The silicate-based electrolyte when used by researcher Bosta et al. for the PEO process and AC voltage parameters showed the oxide layer thickness up to 18.5 μm with surface roughness up to 1.27 μm [38] with an average surface finish (0.3–0.4 μm). This supports the use of the DC power parameter for the PEO process for a good surface finish which requires less time.

4. Conclusions

This research work involves the use of the Plasma Electrolytic Oxidation technique to develop an oxide layer on the existing sample surface. The coating procedure is carried out on a sample made from Al 6061 alloy, using Graphene particles suspended in the electrolyte medium. The experiments were conducted using the direct current power supply as it is rarely reported in the literature. The variables in the experiments were voltage, current, and the gap between the electrodes.
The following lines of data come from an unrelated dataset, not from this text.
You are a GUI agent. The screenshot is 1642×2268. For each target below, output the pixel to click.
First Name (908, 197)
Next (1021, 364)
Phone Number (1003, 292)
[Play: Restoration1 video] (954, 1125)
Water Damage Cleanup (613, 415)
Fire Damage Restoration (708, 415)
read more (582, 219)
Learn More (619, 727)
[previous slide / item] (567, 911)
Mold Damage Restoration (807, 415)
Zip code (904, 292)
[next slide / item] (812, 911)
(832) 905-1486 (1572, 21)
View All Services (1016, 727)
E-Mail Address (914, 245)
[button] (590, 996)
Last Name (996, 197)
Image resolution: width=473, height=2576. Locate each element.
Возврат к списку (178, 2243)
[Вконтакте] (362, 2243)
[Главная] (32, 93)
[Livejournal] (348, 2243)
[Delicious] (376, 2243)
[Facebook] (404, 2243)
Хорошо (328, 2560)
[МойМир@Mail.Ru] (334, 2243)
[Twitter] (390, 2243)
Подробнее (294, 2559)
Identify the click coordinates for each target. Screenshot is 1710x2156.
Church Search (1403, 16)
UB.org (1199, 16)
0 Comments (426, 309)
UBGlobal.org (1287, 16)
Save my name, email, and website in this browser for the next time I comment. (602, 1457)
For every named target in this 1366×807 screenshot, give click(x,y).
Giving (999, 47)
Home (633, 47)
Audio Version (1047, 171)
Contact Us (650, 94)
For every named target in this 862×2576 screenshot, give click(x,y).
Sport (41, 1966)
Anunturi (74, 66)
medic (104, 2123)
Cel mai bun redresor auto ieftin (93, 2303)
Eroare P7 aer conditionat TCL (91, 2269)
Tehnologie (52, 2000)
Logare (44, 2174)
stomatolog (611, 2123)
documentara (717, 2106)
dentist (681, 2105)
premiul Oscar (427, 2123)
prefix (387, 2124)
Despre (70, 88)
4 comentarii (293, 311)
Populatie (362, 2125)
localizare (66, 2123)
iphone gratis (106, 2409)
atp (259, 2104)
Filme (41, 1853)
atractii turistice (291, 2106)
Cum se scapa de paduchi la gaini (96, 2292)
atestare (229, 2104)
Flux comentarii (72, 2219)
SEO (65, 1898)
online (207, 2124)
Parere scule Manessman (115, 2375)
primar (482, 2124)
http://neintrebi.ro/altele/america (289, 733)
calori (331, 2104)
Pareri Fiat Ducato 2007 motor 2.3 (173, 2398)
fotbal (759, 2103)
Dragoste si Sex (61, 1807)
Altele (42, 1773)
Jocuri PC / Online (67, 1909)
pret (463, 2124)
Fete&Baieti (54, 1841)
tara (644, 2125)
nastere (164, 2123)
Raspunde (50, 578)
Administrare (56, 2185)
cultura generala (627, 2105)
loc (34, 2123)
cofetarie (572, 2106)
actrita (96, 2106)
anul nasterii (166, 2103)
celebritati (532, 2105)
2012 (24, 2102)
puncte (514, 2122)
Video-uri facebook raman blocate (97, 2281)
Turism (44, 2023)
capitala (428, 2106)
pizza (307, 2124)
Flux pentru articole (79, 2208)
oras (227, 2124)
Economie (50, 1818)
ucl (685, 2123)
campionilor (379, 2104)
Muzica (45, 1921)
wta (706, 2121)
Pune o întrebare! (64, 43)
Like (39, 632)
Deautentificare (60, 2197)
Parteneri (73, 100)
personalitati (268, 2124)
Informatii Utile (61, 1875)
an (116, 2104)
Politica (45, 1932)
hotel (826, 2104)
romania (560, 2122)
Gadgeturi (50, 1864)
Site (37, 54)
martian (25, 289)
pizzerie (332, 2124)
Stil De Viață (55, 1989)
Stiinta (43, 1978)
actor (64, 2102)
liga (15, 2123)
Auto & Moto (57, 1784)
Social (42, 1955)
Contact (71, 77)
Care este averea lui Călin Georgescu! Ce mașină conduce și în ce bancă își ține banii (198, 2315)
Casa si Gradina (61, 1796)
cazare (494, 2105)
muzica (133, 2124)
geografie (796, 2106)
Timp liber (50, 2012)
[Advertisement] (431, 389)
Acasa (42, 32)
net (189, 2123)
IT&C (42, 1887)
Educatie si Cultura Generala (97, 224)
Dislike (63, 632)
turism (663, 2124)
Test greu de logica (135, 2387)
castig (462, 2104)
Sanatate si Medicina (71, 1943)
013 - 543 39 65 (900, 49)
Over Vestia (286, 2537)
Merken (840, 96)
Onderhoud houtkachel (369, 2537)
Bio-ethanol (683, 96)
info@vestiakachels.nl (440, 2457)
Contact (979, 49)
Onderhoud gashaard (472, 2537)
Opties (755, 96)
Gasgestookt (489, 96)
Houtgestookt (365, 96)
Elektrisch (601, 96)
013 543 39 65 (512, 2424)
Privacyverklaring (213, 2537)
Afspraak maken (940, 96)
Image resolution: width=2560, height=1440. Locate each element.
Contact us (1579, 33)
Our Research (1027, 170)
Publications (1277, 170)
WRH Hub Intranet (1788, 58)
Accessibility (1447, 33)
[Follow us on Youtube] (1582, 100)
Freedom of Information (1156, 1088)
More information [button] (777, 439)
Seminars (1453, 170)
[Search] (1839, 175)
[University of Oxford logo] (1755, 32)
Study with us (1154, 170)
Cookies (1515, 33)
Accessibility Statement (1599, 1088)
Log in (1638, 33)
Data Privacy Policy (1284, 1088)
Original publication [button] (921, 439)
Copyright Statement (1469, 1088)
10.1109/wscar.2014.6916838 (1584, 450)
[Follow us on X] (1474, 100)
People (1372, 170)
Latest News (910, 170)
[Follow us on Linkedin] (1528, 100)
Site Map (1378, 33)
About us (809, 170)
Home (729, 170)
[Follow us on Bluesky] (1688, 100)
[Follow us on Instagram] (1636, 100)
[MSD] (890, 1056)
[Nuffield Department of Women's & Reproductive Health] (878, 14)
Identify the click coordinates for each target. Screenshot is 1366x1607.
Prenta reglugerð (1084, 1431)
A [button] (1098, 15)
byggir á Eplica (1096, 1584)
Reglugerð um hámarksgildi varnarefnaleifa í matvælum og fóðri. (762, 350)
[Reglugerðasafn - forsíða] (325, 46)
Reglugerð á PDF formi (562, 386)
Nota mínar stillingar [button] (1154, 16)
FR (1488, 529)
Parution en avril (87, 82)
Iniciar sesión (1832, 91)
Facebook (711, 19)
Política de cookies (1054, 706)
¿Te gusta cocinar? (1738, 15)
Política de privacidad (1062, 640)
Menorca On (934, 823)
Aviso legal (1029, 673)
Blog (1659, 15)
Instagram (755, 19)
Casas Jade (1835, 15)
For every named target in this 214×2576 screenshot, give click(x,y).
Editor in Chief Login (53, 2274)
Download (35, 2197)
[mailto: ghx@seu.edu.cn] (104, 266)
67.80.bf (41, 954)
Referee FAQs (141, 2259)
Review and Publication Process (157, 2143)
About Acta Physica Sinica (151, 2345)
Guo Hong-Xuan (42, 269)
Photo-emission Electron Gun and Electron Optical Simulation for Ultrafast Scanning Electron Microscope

The experiments were conducted with combinations of experimental variables and the samples were analyzed to evaluate the effect of the gap between electrodes, voltage & current, presence of Graphene Nanoparticles in the electrolyte, on the oxide layer formation. The results indicate substantial information about the process and variables.

It can be concluded that the oxide layer can be successfully developed on the Al 6061 samples using the silicate-based electrolyte with Graphene nanoparticle suspension during the PEO process. The Oxide layer consisted mostly of Alumina or Aluminum Oxide (Al₂O₃). The use of a direct power supply for the PEO process resulted in insufficient heat generation during the process and this has positive results due to the melting of solids in electrolytes between the electrode gaps. Hence more deposition occurs at higher temperatures and lower electrode gaps. From the study of SEM micrographs and EDS analysis, it is evident that there were very few traces of Graphene within the oxide layer. This concludes that irrespective of the Graphene content in the electrolyte, there is no significant Graphene absorption during the PEO process. There were significant changes in the percentage of elements like C, Al, Si, O as supported by SEM and EDAX analysis. Most changes occurred at 197 V DC and the current ranges from 0.3 to 1 A DC. The oxide layer formation was achieved up to a maximum of 200 μm in the cross-section of the samples with 197 V, 20 mm electrode distance, and 30 min oxidation time. The micro-arc oxidation process can be conducted at low temperatures through the controlled cooling of the electrolytic container. It helps to maintain the temperature at constant values avoiding excess heat generation. From the results of the conducted experiments, the optimized parameters obtained were 197 V and 1 A DC input, 30 min coating duration, and electrode gap of 20 mm generating a maximum of 102 μm of oxide layer on $\mathrm{Al}6061$ substrate in silicate-based electrolyte with Na₂SiO₃ (10 g/L), NaOH (45 g/L), and Graphene (2 g/L). The surface roughness values for samples show a rougher surface at the small distance between the electrodes. Hence at a 20 mm electrode distance, the surface roughness was higher than the electrode distance of 40 mm. It can be concluded that the gap of the electrode and surface roughness are inversely affecting each other.